[START PAGE]

Over the last 20 years, I’ve done a lot of educational content campaigns, both for my own companies, and to help others. But it’s only recently that I’ve come to grok the odd paradox of how certain types of content earn reach, amplification, and success with the people they’re meant to engage.
Here’s the problem:
- Broadly helpful “Beginners’ Guide” content appeals to groups that tend to have high consumption (i.e. they read/watch a lot), but low amplification (i.e. they aren’t especially influential in their fields, at least not yet).
- Higher-level, more tactical content tends to appeal to smaller audiences, but (especially if it’s truly unique and valuable), the groups with whom that work resonates often have substantive amplification potential (i.e. they’re the thought leaders, writers, publishers, editors, speakers, podcasters, etc of their worlds).
- The amplifiers can usually help you reach the beginners. The beginners usually can’t help you reach the amplifiers.
If you’re planning a content strategy to reach high-consumption, beginner-level audiences, how do you work around this paradox?
There’s a few ways to go, but the biggest sticking point I’ve seen is applying a set of strategy and tactics that don’t fit the situation. And that happens because content creators and marketers either don’t research the field, or don’t effectively apply that research to their work.
The Audience Research Process
I see a lot of content marketing processes that look like this:
- Create content personas
- Determine the content those personas want/need
- Create content for the various groups
- Apply SEO-focused keyword research
- Publish
- Promote
It’s not the worst process in the world, but it’s missing a key element:
Who will help amplify this and why?
If you don’t have a great answer to this question, you’ll wind up with a lot of “high quality content,” that doesn’t earn amplification, doesn’t get linked-to, doesn’t rank, and thus, doesn’t get traffic. Content, even more so than products, relies less on its inherent quality and value and more on its ability to earn the signals that impact search, social, and content platform algorithms along with the psychology of people consuming and sharing.
If you add a few more elements, the output substantially improves, e.g.:
- Find and follow the sources of influence in the field you’re targeting
- Gain a deep understanding of which content resonates, earns amplification, and how/why
- Create personas for both target customers AND the sources of influence who’ll help you reach them
- Determine the content those personas want, need, and will share
- Create content for the various groups
- Apply SEO-focused keyword research
- Publish
- Promote
It’s only two more steps, and a slight change in thinking, mostly around the audience that amplifies vs. the target customers.

[END PAGE]

WHAT YOU SHOULD DO: According to the article on content amplification above, which group can usually help you reach the beginners?

[START LISTED ENTRIES]

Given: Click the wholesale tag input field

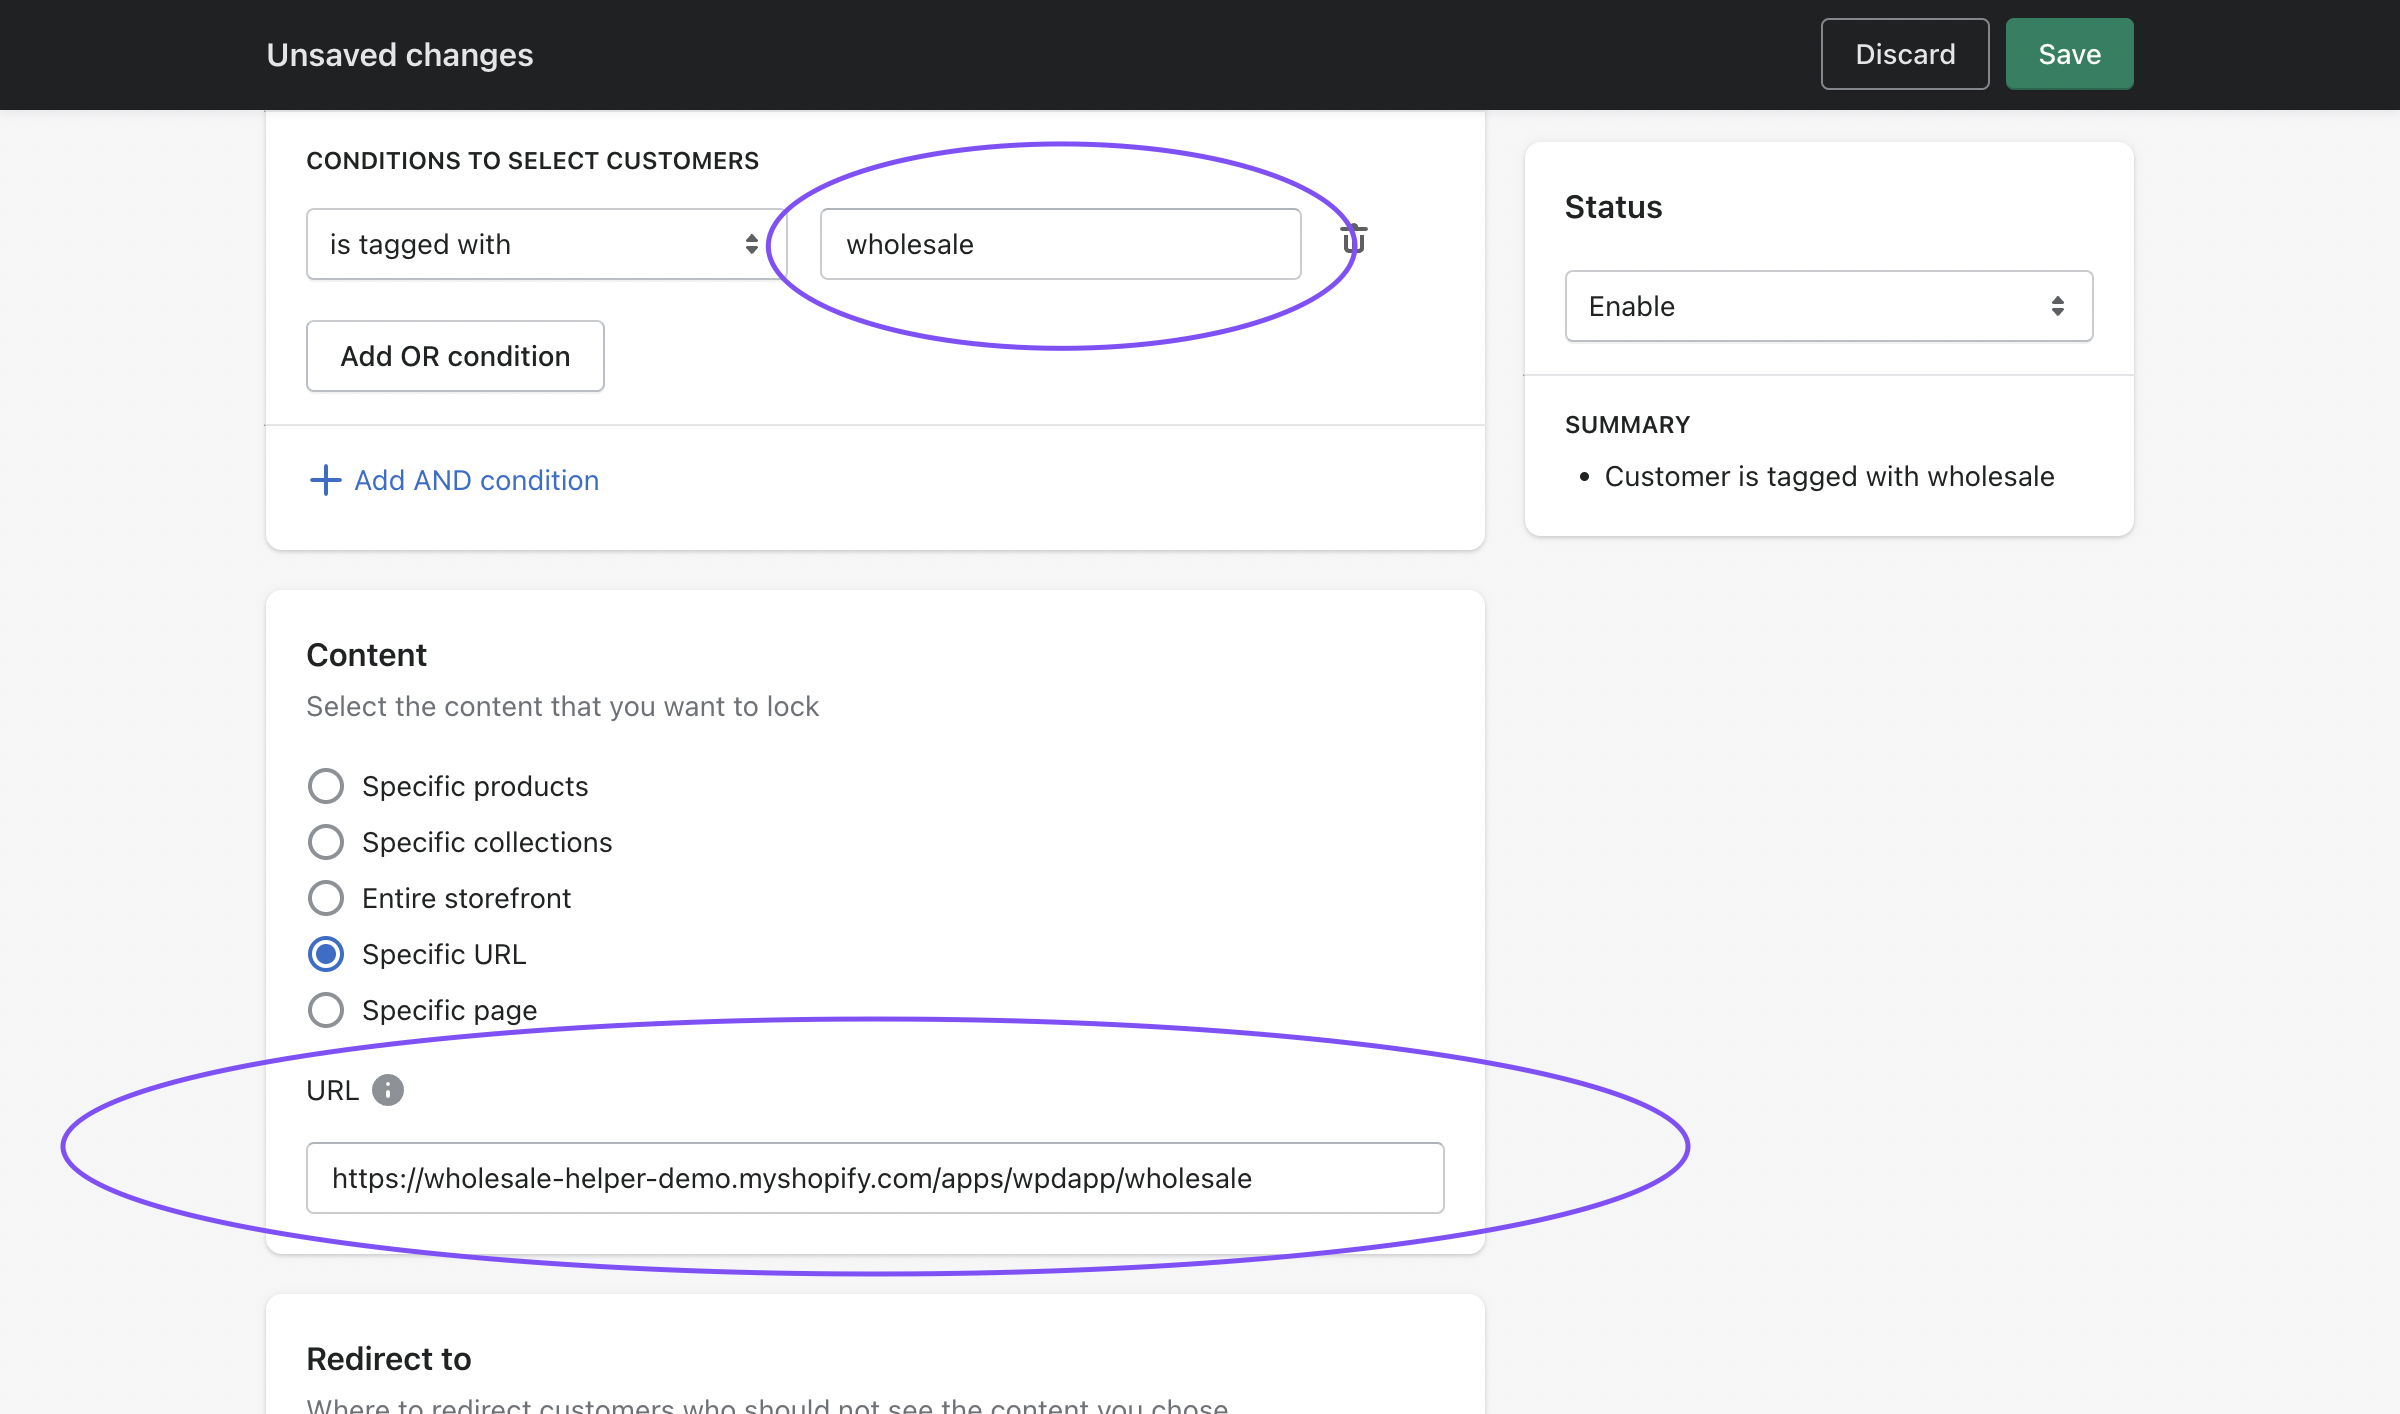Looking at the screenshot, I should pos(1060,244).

[END LISTED ENTRIES]
[START LISTED ENTRIES]

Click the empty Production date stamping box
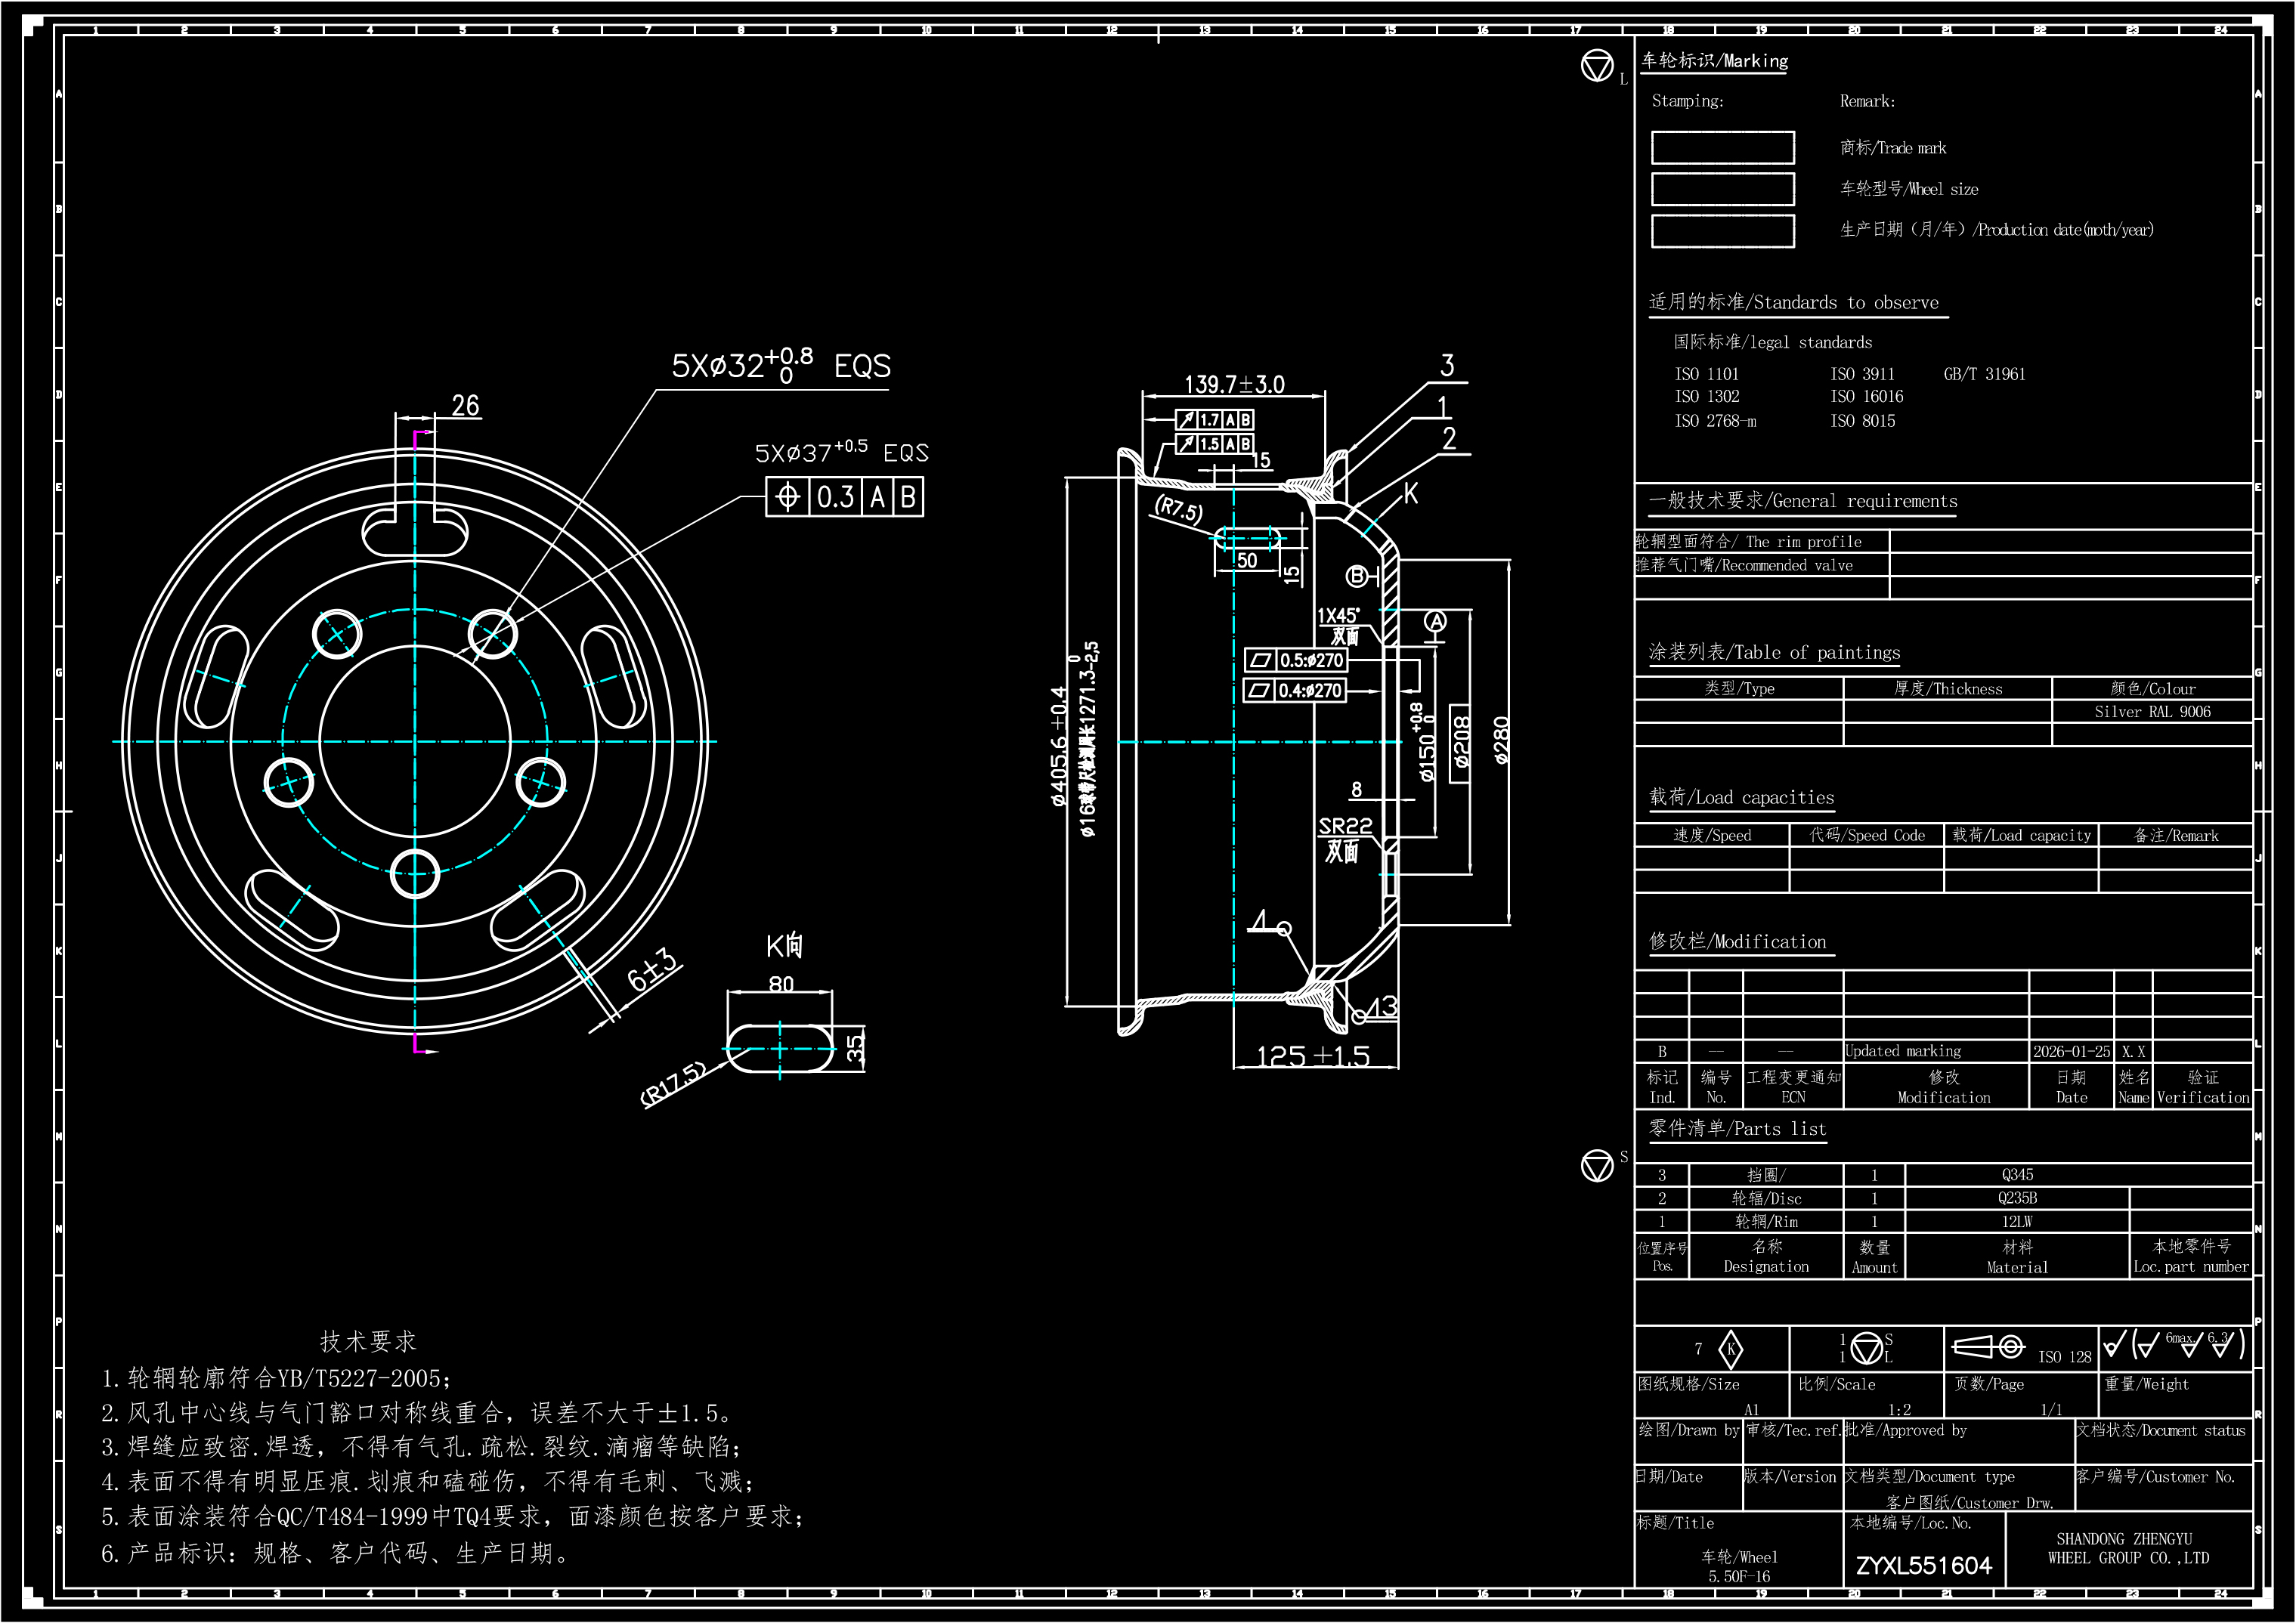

[END LISTED ENTRIES]
[START LISTED ENTRIES]

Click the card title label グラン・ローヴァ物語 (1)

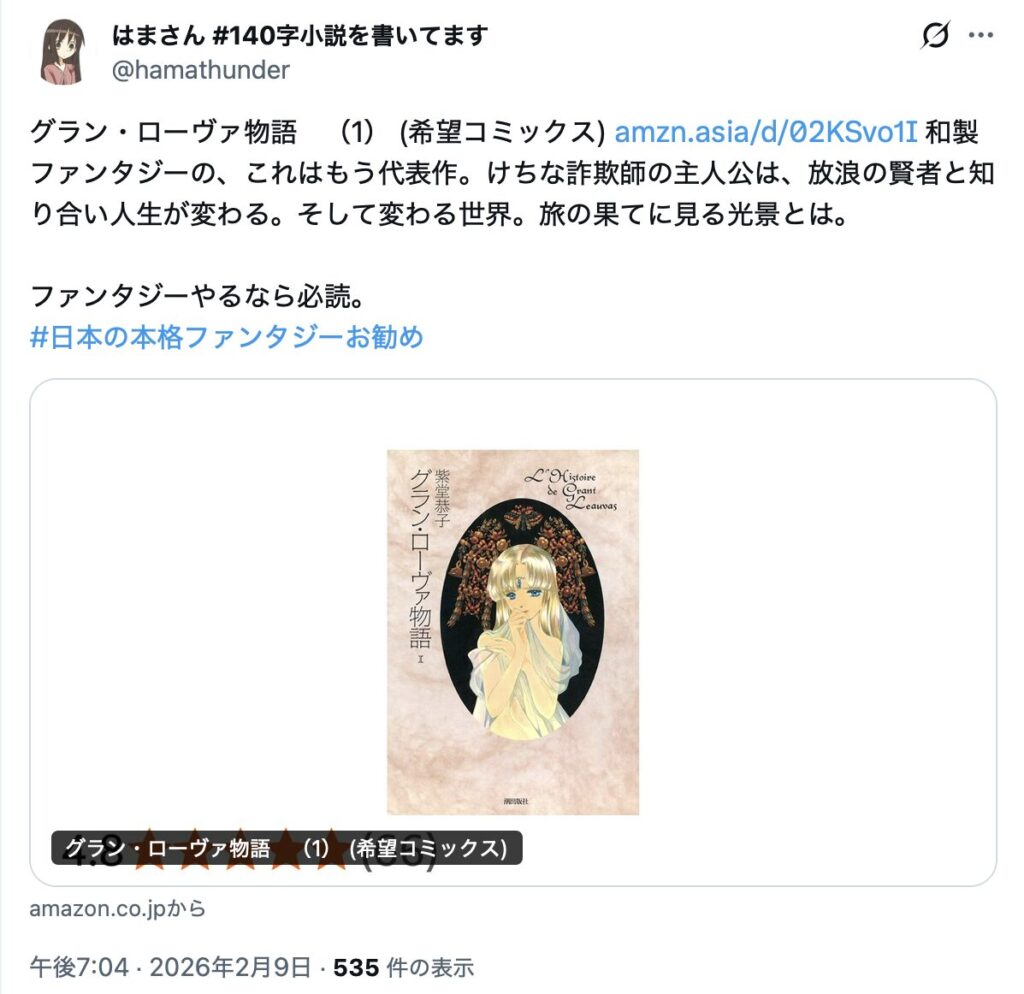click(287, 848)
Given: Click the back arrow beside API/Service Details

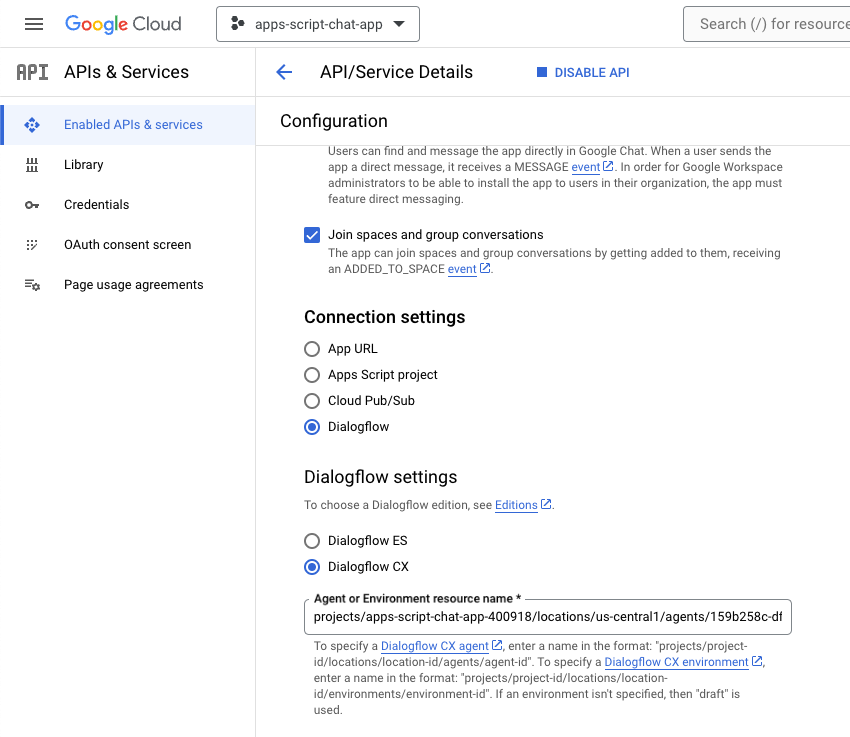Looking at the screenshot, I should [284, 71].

[END LISTED ENTRIES]

REPLY TO THE TASK: The amplifiers